▶ _Selected text_:
__________________________________________________
You are viewing a plain text version of this content. The canonical link for it is here.
Posted to solr-user@lucene.apache.org by Adriano <ad...@gmail.com> on 2017/08/30 20:15:19 UTC

Knn classifier doesn't work

Hello,

I'm trying to use the knn classifier by following this link:
https://wiki.apache.org/solr/SolrClassification

I use this config :

<requestHandler name="/update" class="solr.UpdateRequestHandler">
    <lst name="defaults">
      <str name="update.chain">classification</str>
    </lst>
  </requestHandler>

and 

  <updateRequestProcessorChain name="classification">
	<processor class="solr.ClassificationUpdateProcessorFactory">
		<str name="inputFields">Title,Body</str>
		<str name="classField">Tags</str>
		<str name="predictedClassField">Tags</str>
		<str name="algorithm">knn</str>
		<str name="knn.k">20</str>
		<str name="knn.minTf">1</str>
		<str name="knn.minDf">5</str>
	</processor>

    	<processor class="solr.LogUpdateProcessorFactory"/>
	<processor class="solr.RunUpdateProcessorFactory" />
  </updateRequestProcessorChain>

For the schema.xml :

  <field name="Title" type="text_en" indexed="true" stored="true"
__________________________________________________
▶ _Recorded data_:
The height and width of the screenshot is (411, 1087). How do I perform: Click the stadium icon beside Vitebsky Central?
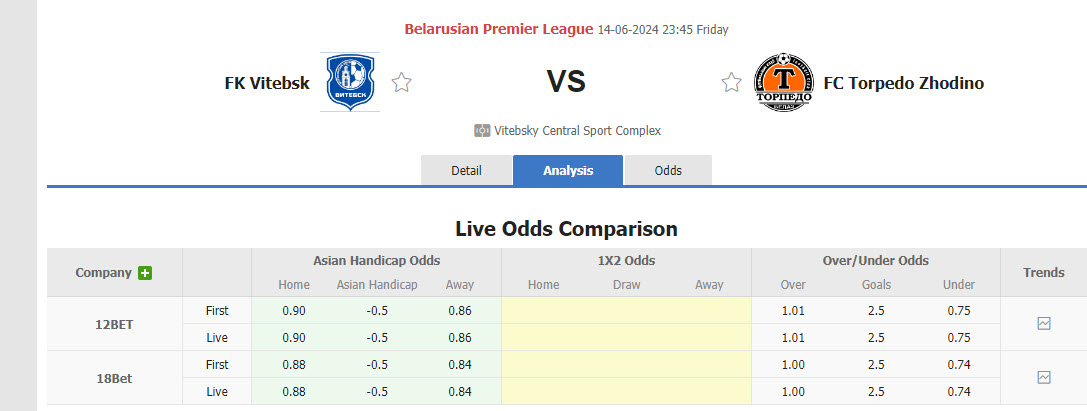482,131
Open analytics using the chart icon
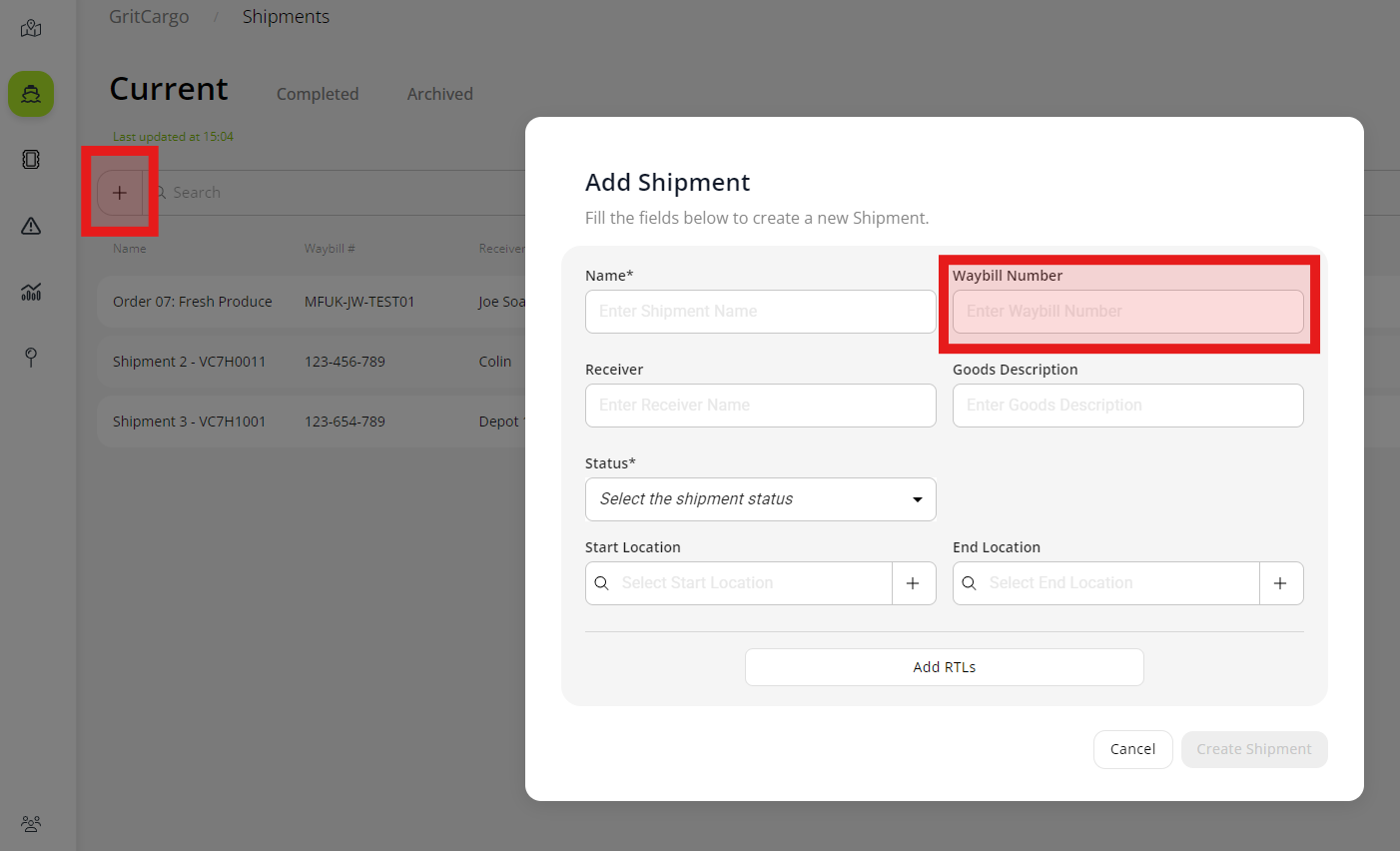1400x851 pixels. click(x=30, y=293)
__________________________________________________
Please explain, in one to three sentences, why the poster of the knn classifier forum post set up the configuration shown there.

▶ _Exercise result_: The poster is trying to use the knn classifier and is following the SolrClassification page on the Solr wiki (https://wiki.apache.org/solr/SolrClassification). The update handler and the "classification" processor chain are the configuration they used for that.